3. The Sydney Tar Ponds
A hazardous waste site on Cape Breton Island in Nova Scotia, the Sydney Tar Ponds are filled with coal-based contaminants and sludge created by coke oven runoffs from Sydney Steel Corporation's decommissioned steel mill.
The two ponds cover 31 hectares and contain 700,000 metric tonnes of contaminated sediments, along with an estimated total of 3.8 metric tonnes of polychlorinated biphenyls (PCBs). There is also an estimated 560,000 tonnes of contaminated soil at the former coke ovens site.
4. Hamilton Harbour
Thanks to chemical, industrial and thermal pollution from area steel mills, this branch of Lake Ontario was listed as a Great Lakes Areas of Concern in The Great Lakes Water Quality Agreement between the United States and Canada.
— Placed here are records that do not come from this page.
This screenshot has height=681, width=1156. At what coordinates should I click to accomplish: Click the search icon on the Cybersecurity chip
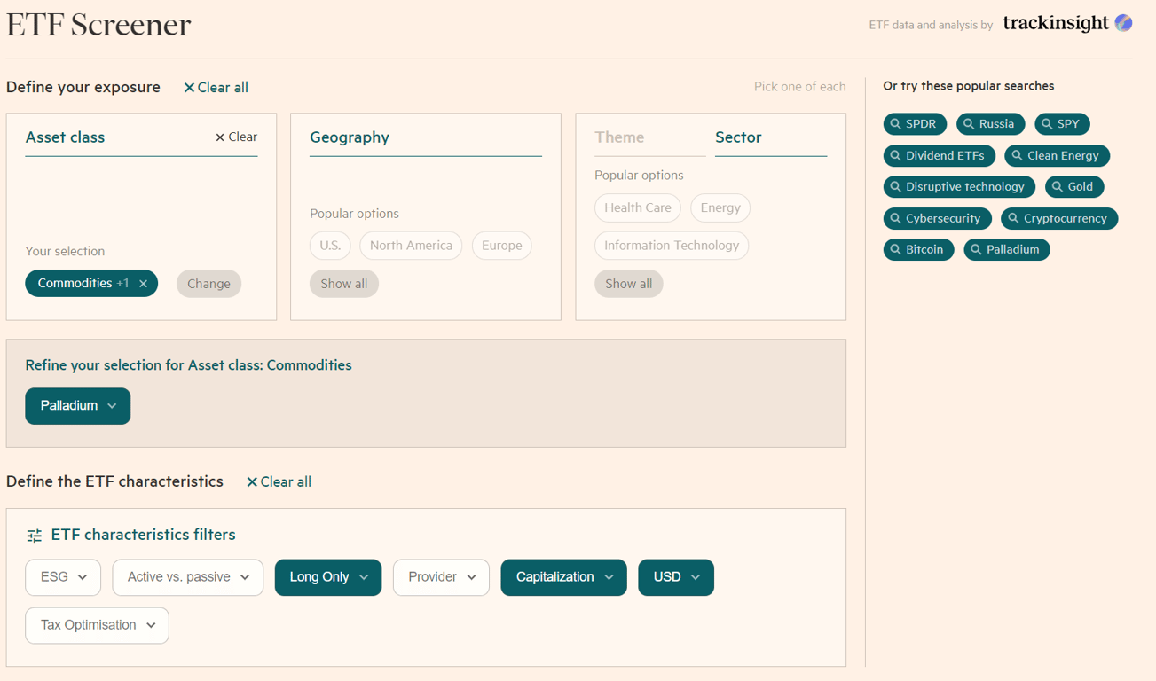[x=895, y=218]
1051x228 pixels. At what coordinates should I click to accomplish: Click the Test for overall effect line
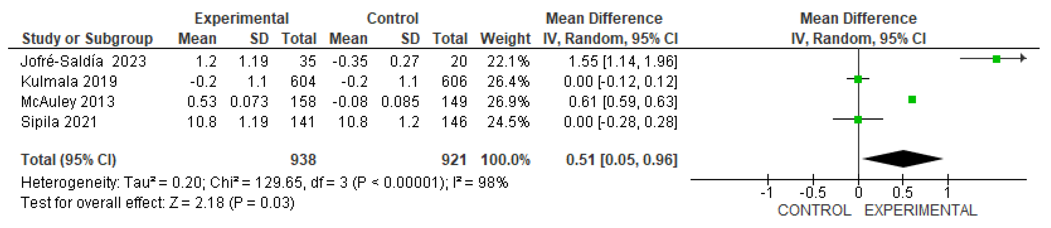(157, 203)
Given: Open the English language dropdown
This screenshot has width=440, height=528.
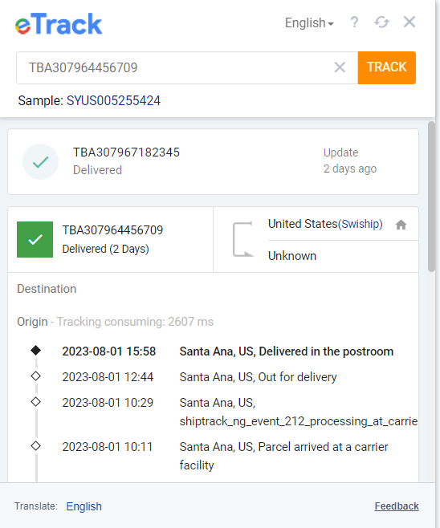Looking at the screenshot, I should point(309,23).
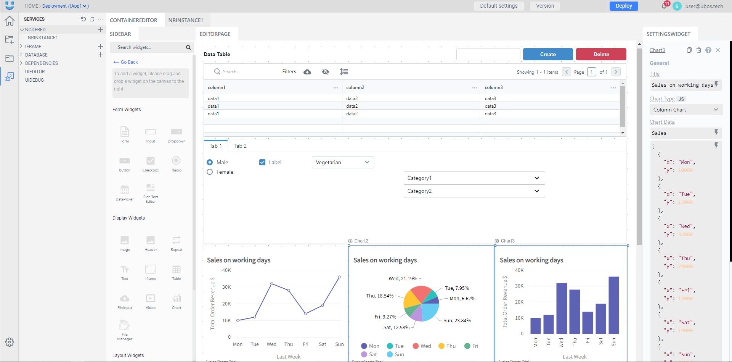Viewport: 732px width, 362px height.
Task: Click the purple Mon legend swatch
Action: [x=364, y=346]
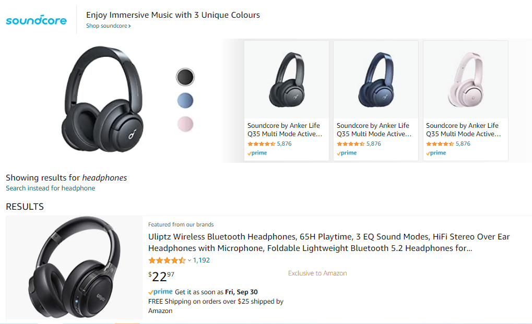
Task: Open the Shop soundcore link
Action: point(108,26)
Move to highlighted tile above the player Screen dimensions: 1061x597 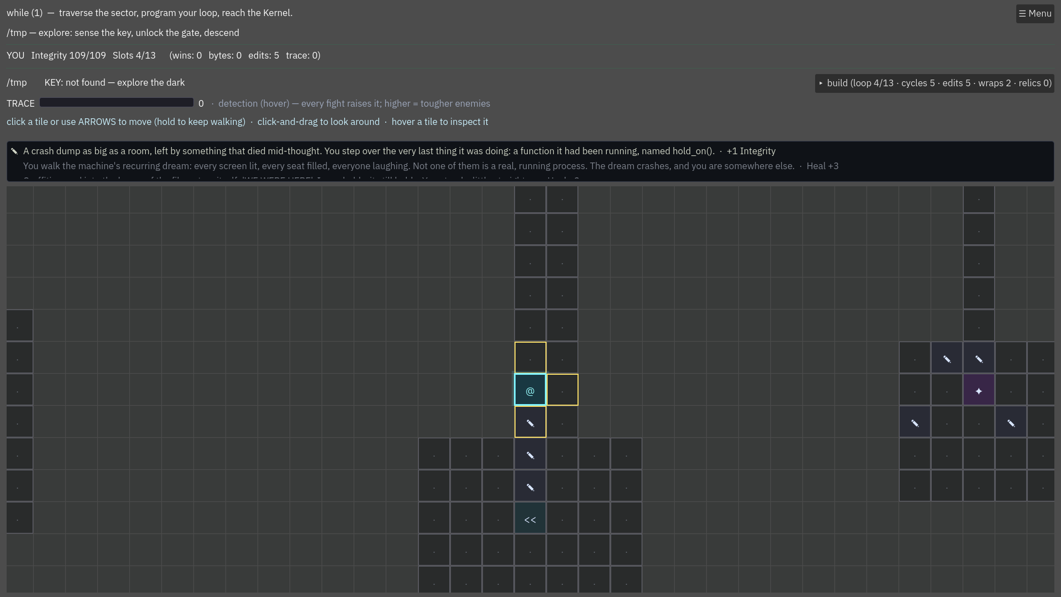(x=530, y=358)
Reparation projects that included sealing land contaminated with heavy metals and other pollutants under a cap of clay commenced in the '80s and '90s.
In addition, Randle Reef in Hamilton Harbour is considered one of the most contaminated sediment sites identified as a Canadian Area of Concern in the agreement. A remediation proposal includes encasing the sediments, which contain concentrations of polynuclear aromatic hydrocarbons.
5. Port Hope Harbour
Next to the mouth of the Ganaraska River on the north shore of Lake Ontario about 100 kilometres east of Toronto, Port Hope Harbour has been declared an Area of Concern by Environment Canada, thanks to harbour sediments contaminated with uranium and thorium series radionuclides, heavy metals, and PCBs.
A $260 million cleanup is planned for these low-level radioactive wastes, attributed to historical discharges from Eldorado Nuclear Limited, a former crown corporation.
6. James Bay, Quebec
Creating the source of Quebec's cheap and non-polluting hydro power was a double edged sword because damming and diverting rivers to create the hydroelectric project's reservoirs drowned almost 13,000 square kilometres of land. Phase 1, which constructed generating stations on the La Grande River and diverted the Eastman and Caniapiscau rivers into the La Grande watershed, created five reservoirs that covered an area of 11,300 kilometres. Phase 2, which constructed five secondary power plants on the La Grande River and its tributaries, created three reservoirs that covered an additional 1,600 kilometres.
7. The north Pacific garbage patch - a dump the size of Texas
If you set sail from Vancouver, follow the coastline south until you hit Los Angeles and then turn west toward Hawaii, you could see one of the newest wonders of the world: a sea of plastic garbage that equals the size of Texas floating in the north Pacific gyre. Be sure to pack your scuba gear, as the most interesting view of this ecological disaster between Los Angeles and Hawaii is from underneath.
Getting to this testament to consumer waste will be an adventure, unless you own your own boat. Most chartered boats won't go there. If you sail there, be prepared to paddle back out. It's avoided by sailors because there's rarely any wind, one of the reason these plastics get there and stay there.
8. Smokey Mountain in the Philippines
Our last destination is a feel-good story. By the 1970s, what started as a local garbage dump in Manila in the 1950s had turned into a 2 million-ton mountain of stinking refuse that covered more than 800 hectares. The mountain of rotting garbage got its name from the haze of methane mist that hovered over it when there was no wind to carry it away.
For thousands of poverty-stricken Filipinos, Smokey Mountain became not just a place to forage but home to shantytown squatters who had nowhere else to live. With the help of missionaries and foreign volunteers, the scavengers lobbied local government and in 1993 succeeded in getting a government-sponsored housing project on the site.
About 30,000 people now live in clean housing, and have turned Smokey Mountain into a solid waste management company called the Samahan ng Muling Pagkabuhay Multi-Purpose Cooperative, which sorts and recycles the waste.